Live all’Orion Club, Roma
Dimmu Borgir
“An Evening with Dimmu Borgir”: già il titolo di questo fortunato tour fa pensare più ad un evento mondano che ad un’esperienza musicale estrema e disturbante.
Il Black Metal è definitivamente sdoganato affermandosi come una forma d’intrattenimento per palati fini che non mira più, o non esclusivamente, a turbare le anime ed i cuori assopiti.Il programma della serata è molto particolare e per certi versi frutto di una scelta radicale: due concerti, brevi ma distinti e nessuna band di supporto.Nella prima parte viene eseguito per intero lo storico “Enthrone Darkness Triumphant” che nel 1997 portò agli onori della cronaca musicale i Dimmu Borgir, all’epoca giovani ma non esordienti. Dopo un brevissimo intervallo segue una sorta di “Best of”, una carrellata di brani estratti da alcuni degli album successivi, per un’altra ora di musica.I nostri si presentano sul palco con un abbigliamento decisamente sobrio rispetto al passato, quasi a voler ribadire che è la musica, al di là di ogni orpello scenografico, a contare.

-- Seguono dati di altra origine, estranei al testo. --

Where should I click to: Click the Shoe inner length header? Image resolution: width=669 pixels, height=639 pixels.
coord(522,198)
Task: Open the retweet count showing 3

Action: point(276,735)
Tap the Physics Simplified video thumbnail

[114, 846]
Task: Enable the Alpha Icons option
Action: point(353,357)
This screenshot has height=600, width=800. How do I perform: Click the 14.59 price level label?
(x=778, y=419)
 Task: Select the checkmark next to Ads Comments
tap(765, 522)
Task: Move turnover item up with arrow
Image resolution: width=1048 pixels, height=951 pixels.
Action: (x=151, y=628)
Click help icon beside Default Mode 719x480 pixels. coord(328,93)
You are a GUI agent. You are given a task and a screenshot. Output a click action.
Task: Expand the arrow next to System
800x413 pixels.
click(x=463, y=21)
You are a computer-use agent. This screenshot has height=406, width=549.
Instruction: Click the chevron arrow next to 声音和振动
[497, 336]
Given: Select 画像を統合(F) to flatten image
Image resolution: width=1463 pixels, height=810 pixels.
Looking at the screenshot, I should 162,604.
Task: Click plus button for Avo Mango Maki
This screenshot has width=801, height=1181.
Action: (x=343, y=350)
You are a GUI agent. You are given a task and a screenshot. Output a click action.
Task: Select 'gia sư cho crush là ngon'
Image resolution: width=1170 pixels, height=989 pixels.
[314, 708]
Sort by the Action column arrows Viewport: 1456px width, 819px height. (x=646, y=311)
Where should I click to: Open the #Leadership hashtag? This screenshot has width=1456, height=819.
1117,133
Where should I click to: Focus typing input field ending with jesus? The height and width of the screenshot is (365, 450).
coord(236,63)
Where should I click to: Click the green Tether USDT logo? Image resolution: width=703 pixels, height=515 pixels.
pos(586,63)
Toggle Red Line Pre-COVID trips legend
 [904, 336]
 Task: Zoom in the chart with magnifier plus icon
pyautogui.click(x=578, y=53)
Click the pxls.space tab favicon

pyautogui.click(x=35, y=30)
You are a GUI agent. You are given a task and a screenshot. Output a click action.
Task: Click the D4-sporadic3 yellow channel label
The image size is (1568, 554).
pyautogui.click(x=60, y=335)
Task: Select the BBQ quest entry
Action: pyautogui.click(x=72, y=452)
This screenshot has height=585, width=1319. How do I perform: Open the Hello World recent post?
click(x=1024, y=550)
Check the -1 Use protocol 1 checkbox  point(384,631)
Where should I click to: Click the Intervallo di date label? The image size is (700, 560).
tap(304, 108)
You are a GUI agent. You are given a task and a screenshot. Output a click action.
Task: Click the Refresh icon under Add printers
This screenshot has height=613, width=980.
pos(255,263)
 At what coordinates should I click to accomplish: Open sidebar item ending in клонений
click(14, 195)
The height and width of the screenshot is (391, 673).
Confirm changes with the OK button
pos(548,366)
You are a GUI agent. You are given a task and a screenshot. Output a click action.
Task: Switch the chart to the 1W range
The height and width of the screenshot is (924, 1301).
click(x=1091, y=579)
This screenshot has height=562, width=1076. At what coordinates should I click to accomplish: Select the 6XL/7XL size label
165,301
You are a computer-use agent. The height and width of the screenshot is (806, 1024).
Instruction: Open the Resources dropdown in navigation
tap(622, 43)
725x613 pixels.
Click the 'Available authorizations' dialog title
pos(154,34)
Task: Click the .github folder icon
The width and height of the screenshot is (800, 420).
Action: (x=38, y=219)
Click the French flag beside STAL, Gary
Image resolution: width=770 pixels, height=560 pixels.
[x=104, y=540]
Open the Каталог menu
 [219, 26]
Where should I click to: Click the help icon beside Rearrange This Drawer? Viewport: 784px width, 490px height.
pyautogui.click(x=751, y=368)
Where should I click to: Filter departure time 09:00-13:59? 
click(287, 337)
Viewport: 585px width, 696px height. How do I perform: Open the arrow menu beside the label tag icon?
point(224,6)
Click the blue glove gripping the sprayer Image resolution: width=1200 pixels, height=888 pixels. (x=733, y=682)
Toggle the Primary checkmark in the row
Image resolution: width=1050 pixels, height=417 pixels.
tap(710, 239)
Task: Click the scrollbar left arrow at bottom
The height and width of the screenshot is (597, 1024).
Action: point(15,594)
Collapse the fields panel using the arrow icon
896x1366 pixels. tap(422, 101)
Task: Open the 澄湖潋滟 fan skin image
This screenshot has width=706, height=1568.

Il primo mini concerto si rivela molto piacevole: i vecchi brani riascoltati oggi mostrano forse qualche ingenuità che allora non eravamo in grado di cogliere, ma hanno comunque retto bene l’urto del tempo, e non solo quelli più famosi come “Mourning Palace” ed “In Death’s Embrace” ma anche quelli meno noti dei quali non avevamo più memoria.La seconda parte della serata è, come dicevamo, dedicata all’esecuzione di una serie di brani della carriera successiva a “Enthrone Darkness Triumphant”, quella che grazie ad album quali “Puritanical Misanthropic Euphoria” e “Death Cult Armageddon” ha innalzato i Dimmu Borgir all’Olimpo del Metal estremo. Anche i pezzi dell’ultimo “Abrahadabra” sortiscono un ottimo effetto sul pubblico, numeroso e partecipe.Pubblico che, dopo il consueto rituale del bis, è ancora avido di musica, come se non fossero già trascorse due ore piene, ma non si può certo rimproverare alla band di esser stata poco generosa!
Se volessimo istituire un confronto tra le due sezioni del live potremmo dire che i brani della prima parte pur non possedendo la perfezione formale e la magnificenza di quelli successivi, reggono meglio la prova del live, essendo più diretti e meno prolissi nell’esecuzione rispetto ai pezzi recenti, che avendo invece una matrice di stampo prettamente sinfonico ed essendo inoltre di per sé estremamente magniloquenti necessitano anche del supporto di numerose parti registrate.La scena è tutta naturalmente per i tre leader, il singer e i due chitarristi, mentre gli altri musicisti pur essendo musicalmente comprimari (il tastierista in particolare s’impegna a mettere nell’esecuzione un po’ di personalità), lasciano che tutta l’attenzione del pubblico sia rivolta ai frontman.
La famosa frase latina recitava “Graecia capta ferum victorem cepit” (la Grecia, conquistata [dai Romani], conquistò il feroce vincitore); noi la volgiamo a nostro favore, o meglio a favore dell’evento musicale che ci ha visti spettatori e diciamo, senza timore di eccedere nell’entusiasmo, che stavolta i Romani sono stati conquistati dai barbari Norvegesi, portatori di un verbo musicale così estremo e distante dalla tradizione italica, e per questo inesauribilmente attraente.